Republicans have generally handled this political oddity with little difficulty. State Sen. Scott Wagner early in the process teamed with Montgomery County businessman Jeff Bartos campaigning together for the GOP nominations which each won handily.
In 1978, tough-on-crime former federal prosecutor Dick Thornburgh teamed with the son of a former governor, William W. Scranton, III to succeed the scandal-scarred administration of Gov. Milton Shapp. Eight years later Scranton essentially hand-picked State Sen. Mike Fisher to be his running mate. Republicans endorsed and elected Tom Ridge and Mark Schweiker, and later Tom Corbett and Jim Cawley.
But Democrats have more resembled the old comedy troupe the Keystone Kops than a political party in nominating their statewide ticket.
Pittsburgh Mayor Peter Flaherty was nominated for governor in 1978 defeating among others former state Auditor General Robert P. Casey Sr. Running for lieutenant governor was an Allegheny County biology teacher also named Robert P. Casey. He won the primary, and then proved to be a drag on the ultimately losing ticket.
The “real” Bob Casey ran again, was pared with Cambria County State Senator Mark Singel and won. But the relationship quickly turned sour as Casey remained a strong pro-life Democrat while Singel embraced his party’s pro-abortion orthodoxy. When Single ran for the U.S. Senate, the lack of support from his erstwhile political partner was palpable.

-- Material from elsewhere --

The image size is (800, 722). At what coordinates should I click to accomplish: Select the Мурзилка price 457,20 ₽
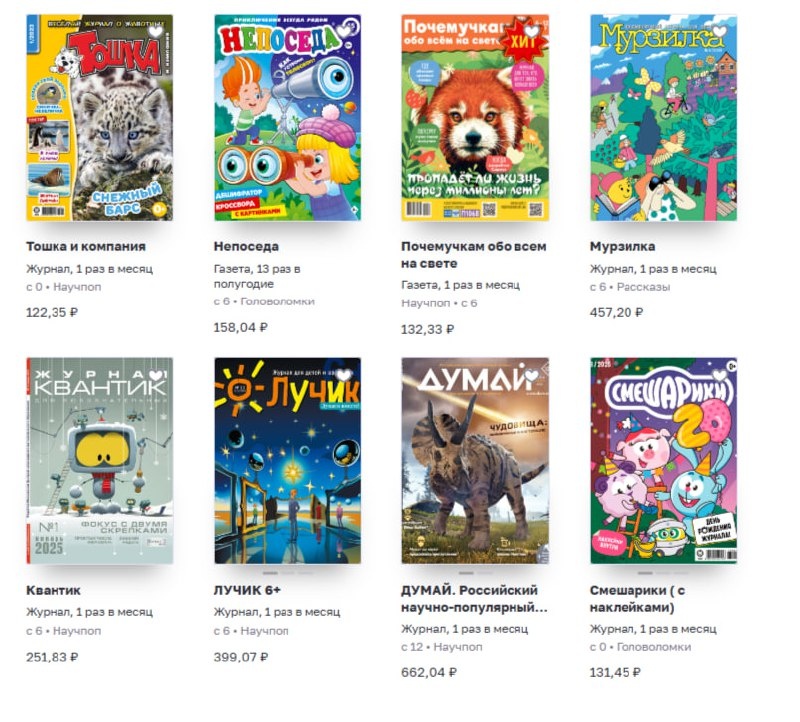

And then there was the awkward paring of Philadelphia Mayor Ed Rendell with State Treasurer Catherine Baker Knoll. Knoll, with high name ID from multiple statewide races won the Democratic nomination for lieutenant governor. But Rendell kept her at arm’s length during their time in office. Likewise, current Gov. Tom Wolf has never gotten cozy with Lt. Gov. Mike Stack.
Actually, that’s a bit of an understatement. Wolf was so aghast at Stack’s antics — which included allegations he mistreated his staff and state police security detail — he ordered an investigation. Wolf ultimately revoked Stack’s police detail and made it abundantly clear he did not want him on the 2018 ticket.
The Democrats’ ideal profile as a Wolf running mate was a woman from southeastern, Pennsylvania. But candidates from that region, including Stack, crowded the primary while Fetterman alone hailed from the west. Fetterman triumphed and Tom Wolf got his wish to not have to go into the General Election with Mike Stack as his running mate.
But, Fetterman could be a mixed blessing to the Democratic ticket. He is Harvard educated, smart and personable. But, he also ran with the endorsement of socialist U.S. Sen. Bernie Sanders and is aligned with a growing socialist movement on the ultra-Left wing fringe of the Democratic Party. With Tom Wolf already labeled the most liberal governor in America by no less an authority than the Huffington Post, the GOP can make the case that the Wolf-Fetterman ticket is well outside the state’s political mainstream.
One thing is certain: as Wolf-Fetterman go up against Wagner-Bartos, voters will have a choice in November as clear as the water in one of Penn’s Wood’s many mountain streams.